Optional Buzzer Wiring

Component	Component Pin	Arduino Pin	Notes
Piezo Buzzer	Positive (+)	Pin 12	Signal wire for tone output
Piezo Buzzer	Negative (−)	GND	Common ground

Important: All GND connections (servo, sensor, buzzer) must go to the same Arduino GND rail because separate ground paths cause erratic sensor readings and servo jitter. Use the breadboard power rails to distribute 5V and GND.

Arduino Code: Core Radar Sketch

The sketch below is the core of the radar. It sweeps the servo from 15 to 165 degrees and back, taking a distance measurement at each degree. Each reading goes out over serial in the format angle,distance. so that the Processing sketch (or Serial Monitor) can parse it.

/**
 * Arduino Ultrasonic Radar — Core Sketch
 * Author: Omar Draidrya
 * Date: 2024/05/09
 * This code controls a servo motor and measures distance
 * using an HC-SR04 ultrasonic sensor.
 */

#include <Servo.h>

Servo myServo;

const int trigPin = 9;
const int echoPin = 10;

long duration;
int distance;

void setup() {
  pinMode(trigPin, OUTPUT);
  pinMode(echoPin, INPUT);
  Serial.begin(9600);
  myServo.attach(8);
}

void loop() {
  // Forward sweep: 15 to 165 degrees
  for (int i = 15; i <= 165; i++) {
    myServo.write(i);
    delay(30);
    distance = calculateDistance();
    Serial.print(i);
    Serial.print(",");
    Serial.print(distance);
    Serial.print(".");
  }
  // Return sweep: 165 back to 15 degrees
  for (int i = 165; i > 15; i--) {
    myServo.write(i);
    delay(30);
    distance = calculateDistance();
    Serial.print(i);
    Serial.print(",");
    Serial.print(distance);
    Serial.print(".");
  }
}

int calculateDistance() {
  digitalWrite(trigPin, LOW);
  delayMicroseconds(2);
  digitalWrite(trigPin, HIGH);
  delayMicroseconds(10);
  digitalWrite(trigPin, LOW);
  duration = pulseIn(echoPin, HIGH);
  distance = duration * 0.034 / 2;
  return distance;
}

How the Arduino Radar Code Works

Servo sweep logic: Two for loops handle the sweep. One goes from 15 to 165 degrees, the other returns from 165 back to 15. The range is 15-165 instead of 0-180 because most cheap servos have dead zones at the extremes, and also because the HC-SR04 reads poorly when aimed back at its own mounting base. The 30 ms delay between each degree gives the servo time to settle before the next measurement.

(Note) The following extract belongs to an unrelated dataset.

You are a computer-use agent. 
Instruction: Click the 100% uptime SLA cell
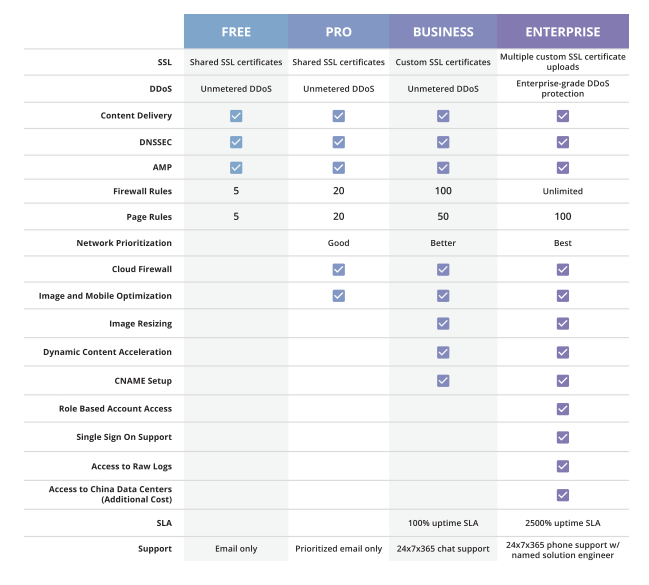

Distance calculation with pulseIn(): The calculateDistance() function sends a 10-microsecond HIGH pulse on the TRIG pin, then calls pulseIn(echoPin, HIGH). That function blocks until the ECHO pin goes HIGH and returns the pulse duration in microseconds, which is the round-trip travel time of the ultrasonic wave. Multiplying by 0.034 converts microseconds to centimeters (since sound travels about 0.034 cm/us). Dividing by 2 gives the one-way distance.

Serial Output and Testing

Serial output format: Each reading is sent as angle,distance. For example, 90,25. means the sensor is at 90 degrees and sees an object at 25 cm. The period . is the delimiter that tells the Processing sketch where one reading ends and the next starts. You can check this output in the Arduino IDE Serial Monitor at 9600 baud after uploading.

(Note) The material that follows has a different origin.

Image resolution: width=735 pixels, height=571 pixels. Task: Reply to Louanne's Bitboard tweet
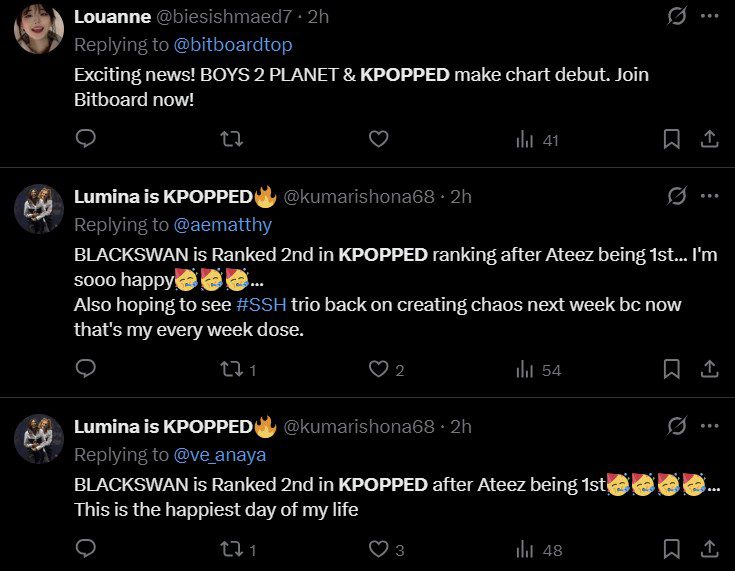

Testing with Serial Monitor: Before setting up Processing, upload this sketch and open the Serial Monitor (Tools > Serial Monitor) at 9600 baud. You should see a continuous stream of angle-distance pairs like 15,40.16,38.17,35. scrolling across the screen. If you only see zeros or very large numbers, check your wiring and see the Troubleshooting section below.

Optional Upgrade: Adding a Buzzer for Obstacle Alerts

Once the core radar works, you can add a piezo buzzer so you get an audible warning when an object gets too close. Think of it like a parking sensor for your desk.

/**
 * Arduino Ultrasonic Radar — Buzzer Upgrade
 * Author: Omar Draidrya
 * Date: 2024/05/09
 * Adds a buzzer alert when an obstacle is within threshold distance.
 */

#include <Servo.h>

Servo myServo;

const int trigPin = 9;
const int echoPin = 10;
const int buzzerPin = 12;
const int alertThreshold = 10; // cm — change this value to adjust sensitivity

long duration;
int distance;

void setup() {
  pinMode(trigPin, OUTPUT);
  pinMode(echoPin, INPUT);
  pinMode(buzzerPin, OUTPUT);
  Serial.begin(9600);
  myServo.attach(8);
}

void loop() {
  for (int i = 15; i <= 165; i++) {
    myServo.write(i);
    delay(30);
    distance = calculateDistance();
    Serial.print(i);
    Serial.print(",");
    Serial.print(distance);
    Serial.print(".");

    if (distance <= alertThreshold) {
      tone(buzzerPin, 2000);
    } else {
      noTone(buzzerPin);
    }
  }
  for (int i = 165; i > 15; i--) {
    myServo.write(i);
    delay(30);
    distance = calculateDistance();
    Serial.print(i);
    Serial.print(",");
    Serial.print(distance);
    Serial.print(".");

    if (distance <= alertThreshold) {
      tone(buzzerPin, 2000);
    } else {
      noTone(buzzerPin);
    }
  }
}

int calculateDistance() {
  digitalWrite(trigPin, LOW);
  delayMicroseconds(2);
  digitalWrite(trigPin, HIGH);
  delayMicroseconds(10);
  digitalWrite(trigPin, LOW);
  duration = pulseIn(echoPin, HIGH);
  distance = duration * 0.034 / 2;
  return distance;
}

How the buzzer works: After each distance measurement, the code checks if the reading is at or below alertThreshold (10 cm by default). If it is, tone(buzzerPin, 2000) drives the buzzer at 2000 Hz. Otherwise, noTone() turns it off. You can change alertThreshold to whatever distance you want. For example, set it to 20 cm for earlier warnings, or 5 cm if you only want it to trigger for very close objects.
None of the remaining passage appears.